> Prompt:
Can you copy the material below line for line, with no changes?

> Information supplied:
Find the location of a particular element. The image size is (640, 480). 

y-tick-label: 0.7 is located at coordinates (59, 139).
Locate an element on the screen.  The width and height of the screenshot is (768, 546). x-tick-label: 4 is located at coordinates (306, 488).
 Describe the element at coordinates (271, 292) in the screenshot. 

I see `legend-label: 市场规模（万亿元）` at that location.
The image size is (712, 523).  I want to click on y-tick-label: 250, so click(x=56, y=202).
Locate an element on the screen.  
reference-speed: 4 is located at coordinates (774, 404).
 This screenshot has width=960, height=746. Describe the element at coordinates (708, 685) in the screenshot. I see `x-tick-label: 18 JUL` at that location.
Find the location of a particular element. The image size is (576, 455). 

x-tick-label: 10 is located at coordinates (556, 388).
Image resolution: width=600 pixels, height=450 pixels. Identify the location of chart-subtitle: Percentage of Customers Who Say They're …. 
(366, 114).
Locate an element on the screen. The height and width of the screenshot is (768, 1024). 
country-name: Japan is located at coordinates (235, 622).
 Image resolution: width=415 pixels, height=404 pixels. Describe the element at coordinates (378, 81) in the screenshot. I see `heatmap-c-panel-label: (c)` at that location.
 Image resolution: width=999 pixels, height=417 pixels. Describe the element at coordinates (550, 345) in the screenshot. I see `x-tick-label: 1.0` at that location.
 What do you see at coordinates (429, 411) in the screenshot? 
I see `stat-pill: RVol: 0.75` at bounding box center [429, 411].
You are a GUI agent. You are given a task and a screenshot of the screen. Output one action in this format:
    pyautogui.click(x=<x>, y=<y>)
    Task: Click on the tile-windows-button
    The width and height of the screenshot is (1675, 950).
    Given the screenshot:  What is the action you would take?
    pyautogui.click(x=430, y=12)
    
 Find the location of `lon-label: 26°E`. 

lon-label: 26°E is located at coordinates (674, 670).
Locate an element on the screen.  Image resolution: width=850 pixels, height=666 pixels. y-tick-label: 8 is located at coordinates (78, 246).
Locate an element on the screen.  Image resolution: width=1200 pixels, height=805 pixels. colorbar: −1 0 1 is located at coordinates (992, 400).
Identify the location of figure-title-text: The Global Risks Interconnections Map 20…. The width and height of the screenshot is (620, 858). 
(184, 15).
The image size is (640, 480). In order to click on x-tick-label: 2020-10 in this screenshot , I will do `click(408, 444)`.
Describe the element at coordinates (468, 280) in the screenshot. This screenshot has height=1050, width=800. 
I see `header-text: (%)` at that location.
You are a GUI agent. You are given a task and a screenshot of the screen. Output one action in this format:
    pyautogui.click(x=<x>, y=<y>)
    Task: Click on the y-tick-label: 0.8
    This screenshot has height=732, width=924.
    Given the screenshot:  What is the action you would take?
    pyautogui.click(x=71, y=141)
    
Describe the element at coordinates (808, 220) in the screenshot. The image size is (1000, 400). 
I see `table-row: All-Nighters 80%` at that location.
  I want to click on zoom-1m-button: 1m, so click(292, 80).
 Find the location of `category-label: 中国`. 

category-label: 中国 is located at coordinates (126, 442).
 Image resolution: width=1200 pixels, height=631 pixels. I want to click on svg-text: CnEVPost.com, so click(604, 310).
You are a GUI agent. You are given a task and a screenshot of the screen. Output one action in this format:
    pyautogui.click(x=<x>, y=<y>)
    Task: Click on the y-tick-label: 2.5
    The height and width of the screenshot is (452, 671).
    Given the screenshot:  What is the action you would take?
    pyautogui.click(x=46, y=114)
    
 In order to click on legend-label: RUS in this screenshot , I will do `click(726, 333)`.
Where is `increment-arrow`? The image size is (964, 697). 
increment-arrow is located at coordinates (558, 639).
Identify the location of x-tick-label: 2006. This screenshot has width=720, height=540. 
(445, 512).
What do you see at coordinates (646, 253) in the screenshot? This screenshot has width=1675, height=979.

> Solution to the exercise:
Find the location of a particular element. The image size is (640, 480). 

y-tick-label: 0.7 is located at coordinates (59, 139).
Locate an element on the screen.  The width and height of the screenshot is (768, 546). x-tick-label: 4 is located at coordinates (306, 488).
 Describe the element at coordinates (271, 292) in the screenshot. 

I see `legend-label: 市场规模（万亿元）` at that location.
The image size is (712, 523).  I want to click on y-tick-label: 250, so click(x=56, y=202).
Locate an element on the screen.  
reference-speed: 4 is located at coordinates (774, 404).
 This screenshot has width=960, height=746. Describe the element at coordinates (708, 685) in the screenshot. I see `x-tick-label: 18 JUL` at that location.
Find the location of a particular element. The image size is (576, 455). 

x-tick-label: 10 is located at coordinates (556, 388).
Image resolution: width=600 pixels, height=450 pixels. Identify the location of chart-subtitle: Percentage of Customers Who Say They're …. 
(366, 114).
Locate an element on the screen. The height and width of the screenshot is (768, 1024). 
country-name: Japan is located at coordinates (235, 622).
 Image resolution: width=415 pixels, height=404 pixels. Describe the element at coordinates (378, 81) in the screenshot. I see `heatmap-c-panel-label: (c)` at that location.
 Image resolution: width=999 pixels, height=417 pixels. Describe the element at coordinates (550, 345) in the screenshot. I see `x-tick-label: 1.0` at that location.
 What do you see at coordinates (429, 411) in the screenshot? 
I see `stat-pill: RVol: 0.75` at bounding box center [429, 411].
You are a GUI agent. You are given a task and a screenshot of the screen. Output one action in this format:
    pyautogui.click(x=<x>, y=<y>)
    Task: Click on the tile-windows-button
    The width and height of the screenshot is (1675, 950).
    Given the screenshot:  What is the action you would take?
    pyautogui.click(x=430, y=12)
    
 Find the location of `lon-label: 26°E`. 

lon-label: 26°E is located at coordinates (674, 670).
Locate an element on the screen.  Image resolution: width=850 pixels, height=666 pixels. y-tick-label: 8 is located at coordinates (78, 246).
Locate an element on the screen.  Image resolution: width=1200 pixels, height=805 pixels. colorbar: −1 0 1 is located at coordinates (992, 400).
Identify the location of figure-title-text: The Global Risks Interconnections Map 20…. The width and height of the screenshot is (620, 858). 
(184, 15).
The image size is (640, 480). In order to click on x-tick-label: 2020-10 in this screenshot , I will do `click(408, 444)`.
Describe the element at coordinates (468, 280) in the screenshot. This screenshot has height=1050, width=800. 
I see `header-text: (%)` at that location.
You are a GUI agent. You are given a task and a screenshot of the screen. Output one action in this format:
    pyautogui.click(x=<x>, y=<y>)
    Task: Click on the y-tick-label: 0.8
    This screenshot has height=732, width=924.
    Given the screenshot:  What is the action you would take?
    pyautogui.click(x=71, y=141)
    
Describe the element at coordinates (808, 220) in the screenshot. The image size is (1000, 400). 
I see `table-row: All-Nighters 80%` at that location.
  I want to click on zoom-1m-button: 1m, so click(292, 80).
 Find the location of `category-label: 中国`. 

category-label: 中国 is located at coordinates (126, 442).
 Image resolution: width=1200 pixels, height=631 pixels. I want to click on svg-text: CnEVPost.com, so click(604, 310).
You are a GUI agent. You are given a task and a screenshot of the screen. Output one action in this format:
    pyautogui.click(x=<x>, y=<y>)
    Task: Click on the y-tick-label: 2.5
    The height and width of the screenshot is (452, 671).
    Given the screenshot:  What is the action you would take?
    pyautogui.click(x=46, y=114)
    
 In order to click on legend-label: RUS in this screenshot , I will do `click(726, 333)`.
Where is `increment-arrow`? The image size is (964, 697). 
increment-arrow is located at coordinates (558, 639).
Identify the location of x-tick-label: 2006. This screenshot has width=720, height=540. 
(445, 512).
What do you see at coordinates (646, 253) in the screenshot? This screenshot has width=1675, height=979.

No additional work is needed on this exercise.